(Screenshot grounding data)
# # # #

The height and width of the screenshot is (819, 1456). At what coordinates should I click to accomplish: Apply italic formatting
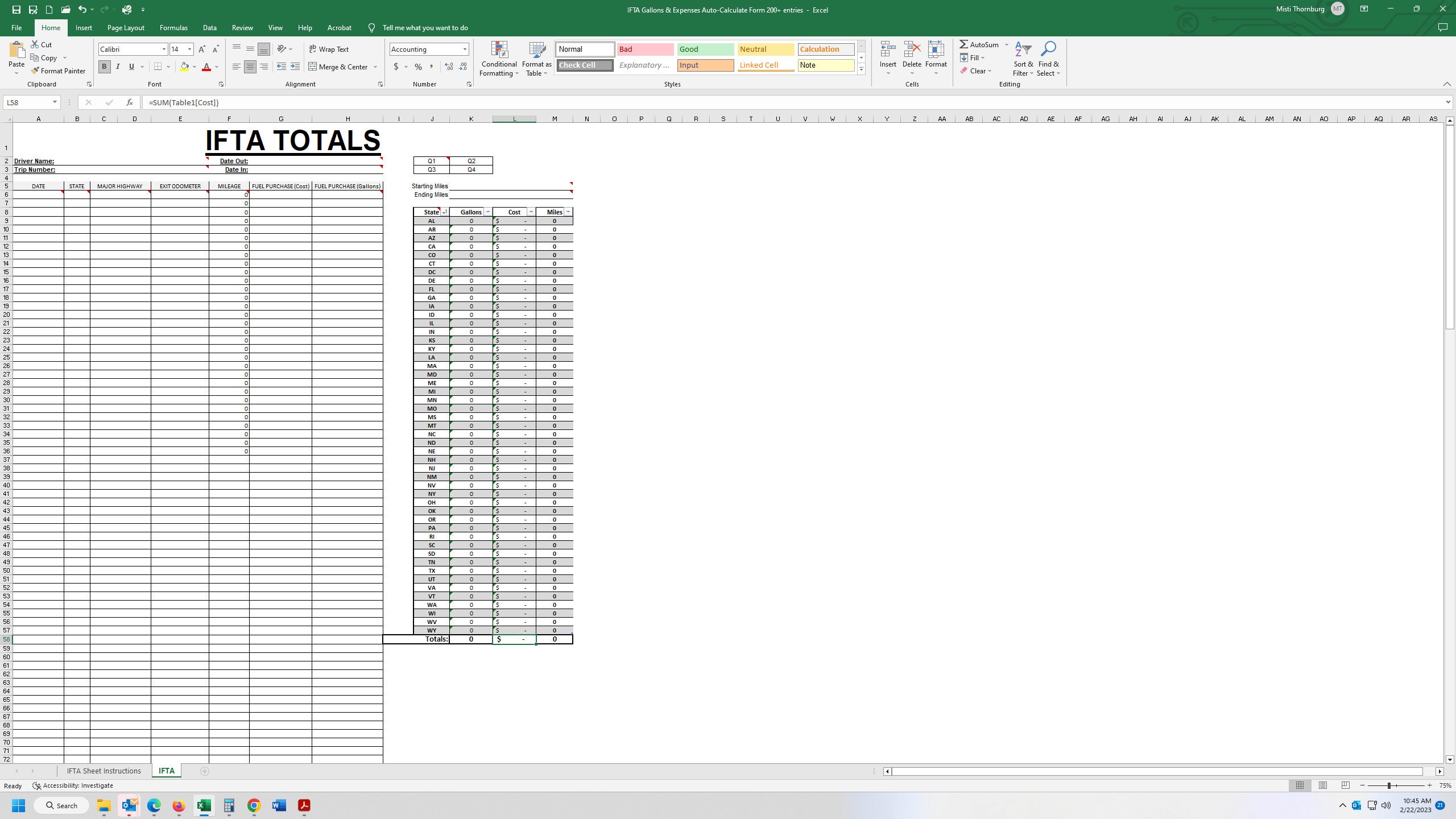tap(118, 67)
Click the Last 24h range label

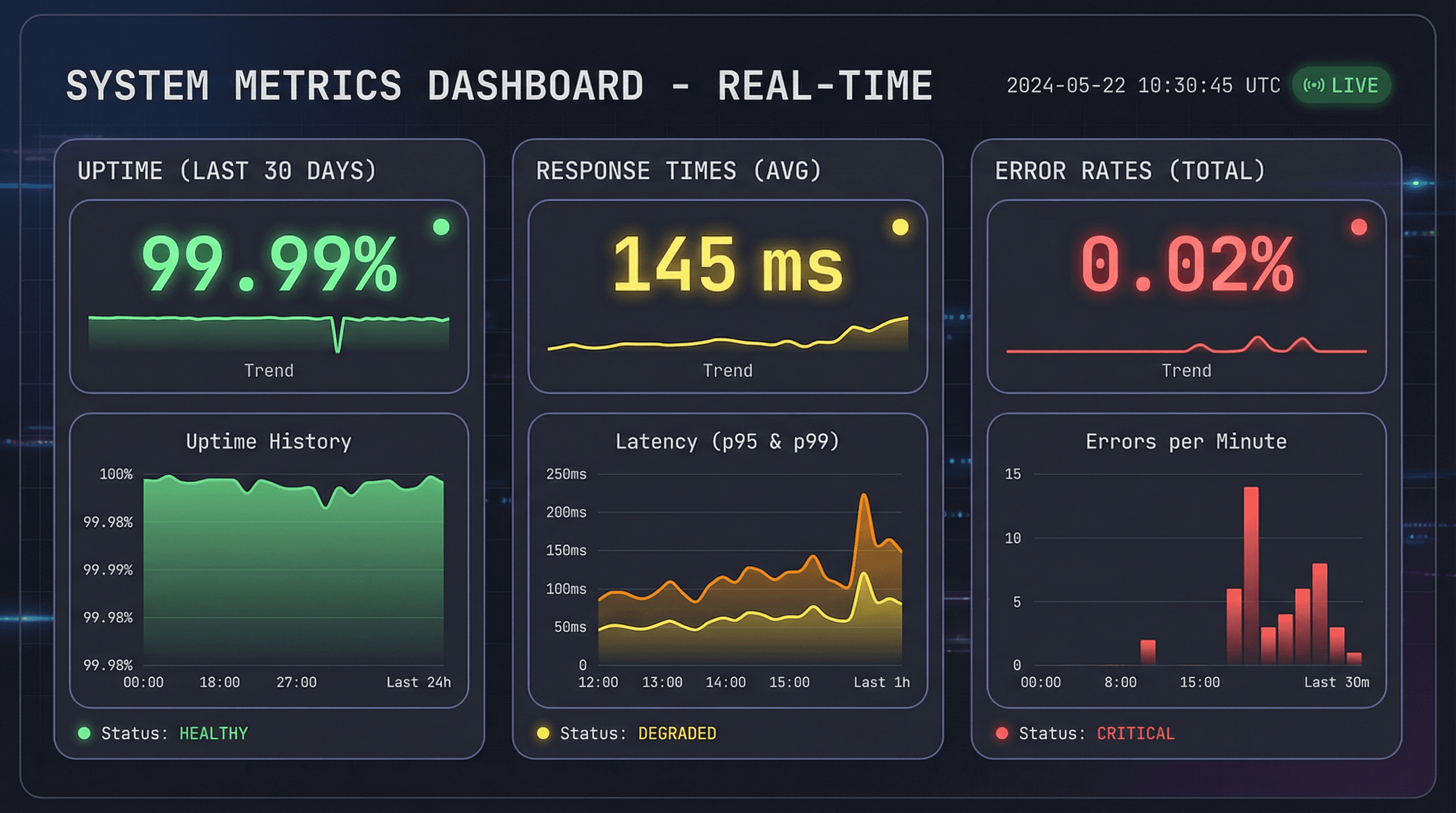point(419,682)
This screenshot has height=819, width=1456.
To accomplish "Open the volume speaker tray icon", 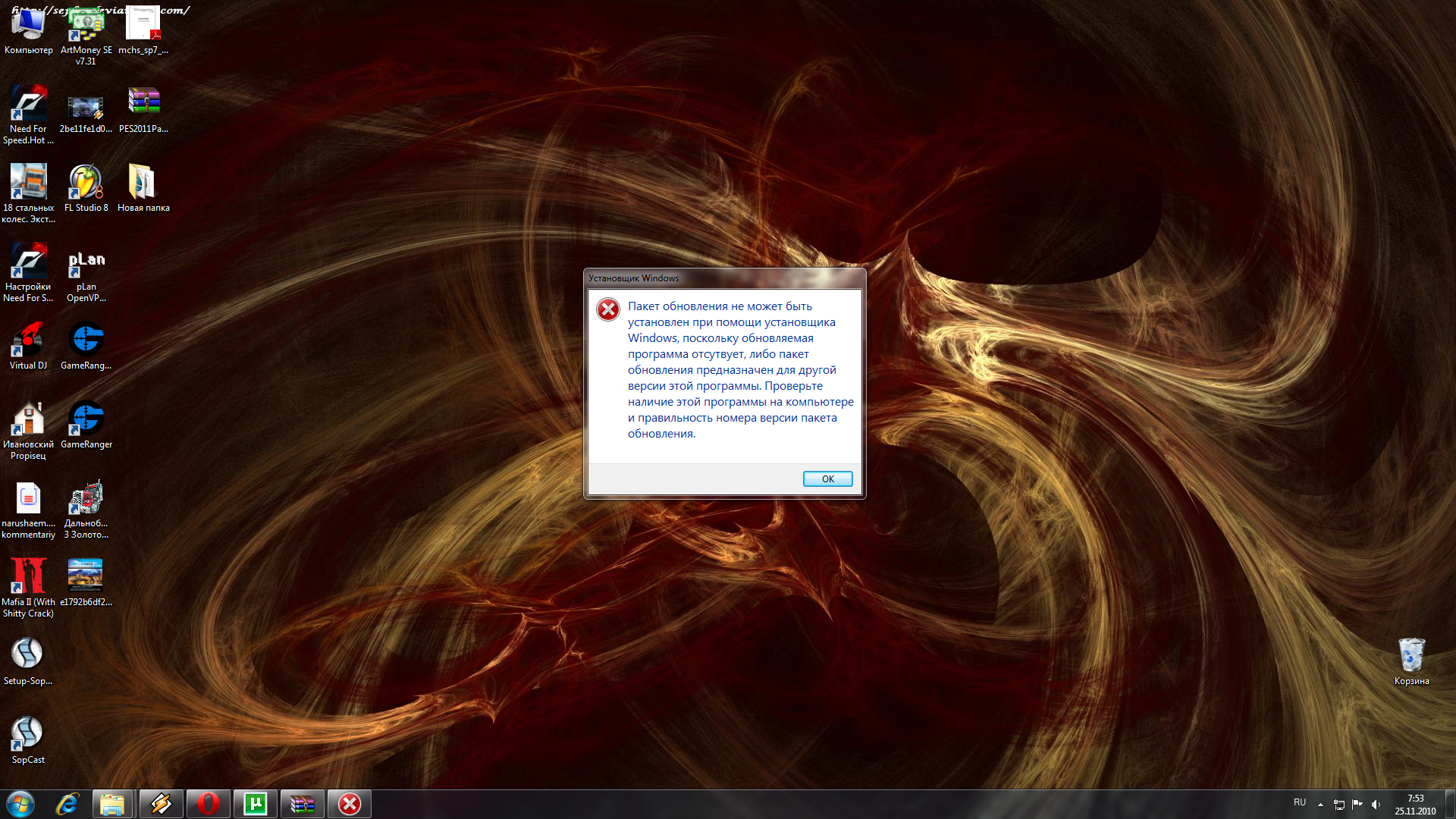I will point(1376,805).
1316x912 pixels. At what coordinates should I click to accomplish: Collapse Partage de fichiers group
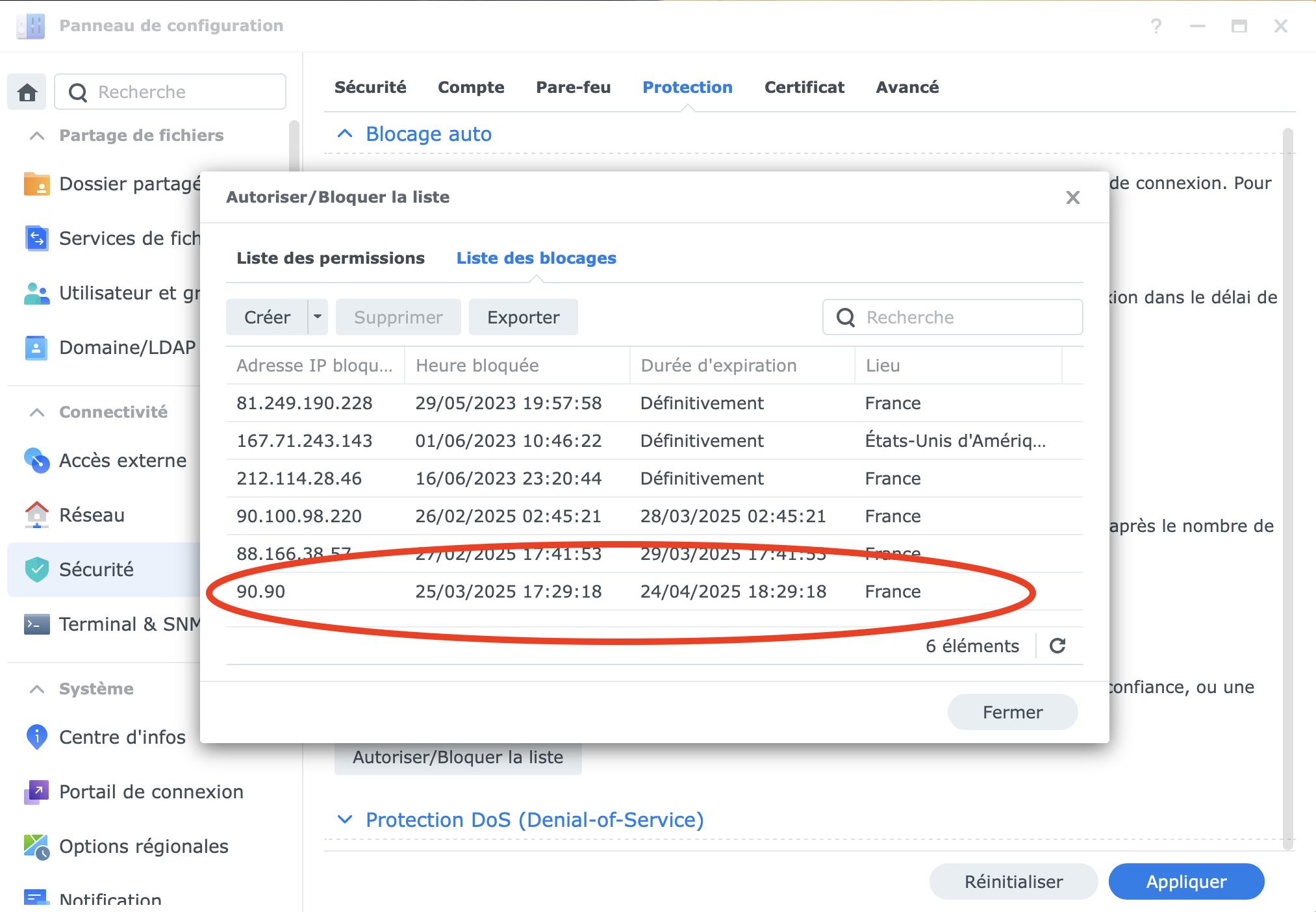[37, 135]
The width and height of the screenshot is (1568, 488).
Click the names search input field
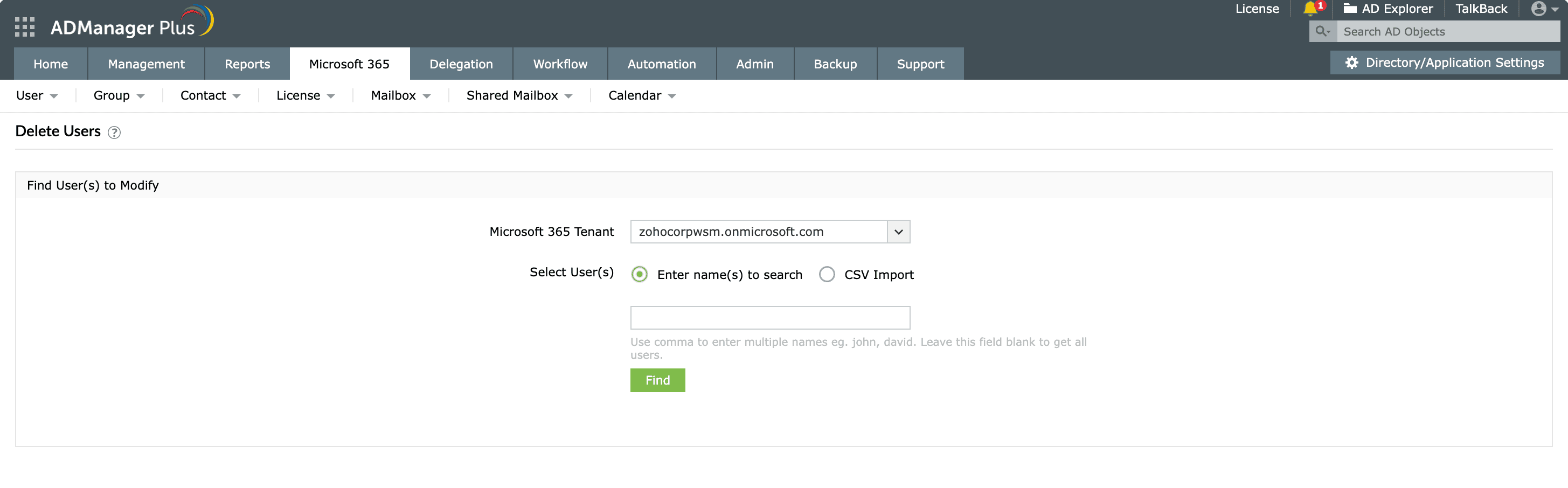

# # # #

Please output an exact repetition of the lines from the line containing "The width and" to the end of the records, both included, with no pictures and no additional text.

The width and height of the screenshot is (1568, 488).
Click the names search input field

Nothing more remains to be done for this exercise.